→ What the exercise asks
Reproduce the listing below in its entirety. Change nothing.

→ Supplied records
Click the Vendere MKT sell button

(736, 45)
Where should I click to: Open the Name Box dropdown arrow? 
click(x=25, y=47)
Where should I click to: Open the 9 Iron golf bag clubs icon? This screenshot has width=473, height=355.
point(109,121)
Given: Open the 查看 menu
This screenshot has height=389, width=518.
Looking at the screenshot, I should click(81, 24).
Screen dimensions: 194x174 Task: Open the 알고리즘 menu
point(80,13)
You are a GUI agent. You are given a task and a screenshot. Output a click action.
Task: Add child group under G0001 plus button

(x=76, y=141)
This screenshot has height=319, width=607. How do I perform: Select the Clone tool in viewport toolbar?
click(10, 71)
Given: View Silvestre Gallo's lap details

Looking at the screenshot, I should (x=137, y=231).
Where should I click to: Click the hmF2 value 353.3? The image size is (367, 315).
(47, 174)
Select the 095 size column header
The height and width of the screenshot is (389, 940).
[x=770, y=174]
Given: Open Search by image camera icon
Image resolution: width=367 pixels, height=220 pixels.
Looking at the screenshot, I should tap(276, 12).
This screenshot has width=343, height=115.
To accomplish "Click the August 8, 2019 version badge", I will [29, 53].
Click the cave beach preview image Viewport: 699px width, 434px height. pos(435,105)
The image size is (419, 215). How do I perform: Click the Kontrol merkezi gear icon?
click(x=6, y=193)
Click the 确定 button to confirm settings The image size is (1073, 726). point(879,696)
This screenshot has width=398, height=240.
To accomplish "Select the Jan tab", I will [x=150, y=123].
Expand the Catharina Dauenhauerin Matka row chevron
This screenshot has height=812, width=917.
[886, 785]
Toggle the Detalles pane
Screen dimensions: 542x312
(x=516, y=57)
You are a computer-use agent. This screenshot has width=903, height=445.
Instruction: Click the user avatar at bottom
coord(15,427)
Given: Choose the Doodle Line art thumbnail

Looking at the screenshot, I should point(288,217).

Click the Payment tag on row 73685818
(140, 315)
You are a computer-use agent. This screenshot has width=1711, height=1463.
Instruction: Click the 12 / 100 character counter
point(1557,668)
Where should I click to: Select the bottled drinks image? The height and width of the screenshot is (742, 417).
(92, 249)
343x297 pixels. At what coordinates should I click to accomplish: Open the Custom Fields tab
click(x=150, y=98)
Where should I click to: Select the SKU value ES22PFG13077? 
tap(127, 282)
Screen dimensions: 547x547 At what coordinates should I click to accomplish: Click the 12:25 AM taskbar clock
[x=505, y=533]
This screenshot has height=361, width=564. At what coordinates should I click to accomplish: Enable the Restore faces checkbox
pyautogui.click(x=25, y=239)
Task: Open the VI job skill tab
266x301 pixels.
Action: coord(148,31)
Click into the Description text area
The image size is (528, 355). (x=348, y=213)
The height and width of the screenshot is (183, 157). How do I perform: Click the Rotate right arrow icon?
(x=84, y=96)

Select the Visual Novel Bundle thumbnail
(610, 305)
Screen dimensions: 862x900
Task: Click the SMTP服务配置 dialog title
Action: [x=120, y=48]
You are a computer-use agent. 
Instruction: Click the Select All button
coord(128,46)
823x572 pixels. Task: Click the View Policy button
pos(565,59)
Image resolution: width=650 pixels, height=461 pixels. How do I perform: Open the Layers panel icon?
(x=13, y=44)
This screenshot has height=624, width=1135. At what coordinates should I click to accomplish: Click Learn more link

→ Result of this exercise
Click the Vendere MKT sell button

(736, 45)
Where should I click to: Open the Name Box dropdown arrow? 
click(x=25, y=47)
Where should I click to: Open the 9 Iron golf bag clubs icon? This screenshot has width=473, height=355.
point(109,121)
Given: Open the 查看 menu
This screenshot has height=389, width=518.
Looking at the screenshot, I should click(81, 24).
Screen dimensions: 194x174 Task: Open the 알고리즘 menu
point(80,13)
You are a GUI agent. You are given a task and a screenshot. Output a click action.
Task: Add child group under G0001 plus button

(x=76, y=141)
This screenshot has height=319, width=607. How do I perform: Select the Clone tool in viewport toolbar?
click(10, 71)
Given: View Silvestre Gallo's lap details

Looking at the screenshot, I should (x=137, y=231).
Where should I click to: Click the hmF2 value 353.3? The image size is (367, 315).
(47, 174)
Select the 095 size column header
The height and width of the screenshot is (389, 940).
[x=770, y=174]
Given: Open Search by image camera icon
Image resolution: width=367 pixels, height=220 pixels.
Looking at the screenshot, I should tap(276, 12).
This screenshot has width=343, height=115.
To accomplish "Click the August 8, 2019 version badge", I will [29, 53].
Click the cave beach preview image Viewport: 699px width, 434px height. pos(435,105)
The image size is (419, 215). How do I perform: Click the Kontrol merkezi gear icon?
click(x=6, y=193)
Click the 确定 button to confirm settings The image size is (1073, 726). point(879,696)
This screenshot has width=398, height=240.
To accomplish "Select the Jan tab", I will [x=150, y=123].
Expand the Catharina Dauenhauerin Matka row chevron
This screenshot has height=812, width=917.
[886, 785]
Toggle the Detalles pane
Screen dimensions: 542x312
(x=516, y=57)
You are a computer-use agent. This screenshot has width=903, height=445.
Instruction: Click the user avatar at bottom
coord(15,427)
Given: Choose the Doodle Line art thumbnail

Looking at the screenshot, I should point(288,217).

Click the Payment tag on row 73685818
(140, 315)
You are a computer-use agent. This screenshot has width=1711, height=1463.
Instruction: Click the 12 / 100 character counter
point(1557,668)
Where should I click to: Select the bottled drinks image? The height and width of the screenshot is (742, 417).
(92, 249)
343x297 pixels. At what coordinates should I click to accomplish: Open the Custom Fields tab
click(x=150, y=98)
Where should I click to: Select the SKU value ES22PFG13077? 
tap(127, 282)
Screen dimensions: 547x547 At what coordinates should I click to accomplish: Click the 12:25 AM taskbar clock
[x=505, y=533]
This screenshot has height=361, width=564. At what coordinates should I click to accomplish: Enable the Restore faces checkbox
pyautogui.click(x=25, y=239)
Task: Open the VI job skill tab
266x301 pixels.
Action: coord(148,31)
Click into the Description text area
The image size is (528, 355). (x=348, y=213)
The height and width of the screenshot is (183, 157). How do I perform: Click the Rotate right arrow icon?
(x=84, y=96)

Select the Visual Novel Bundle thumbnail
(610, 305)
Screen dimensions: 862x900
Task: Click the SMTP服务配置 dialog title
Action: [x=120, y=48]
You are a computer-use agent. 
Instruction: Click the Select All button
coord(128,46)
823x572 pixels. Task: Click the View Policy button
pos(565,59)
Image resolution: width=650 pixels, height=461 pixels. How do I perform: Open the Layers panel icon?
(x=13, y=44)
This screenshot has height=624, width=1135. At what coordinates should I click to accomplish: Click Learn more link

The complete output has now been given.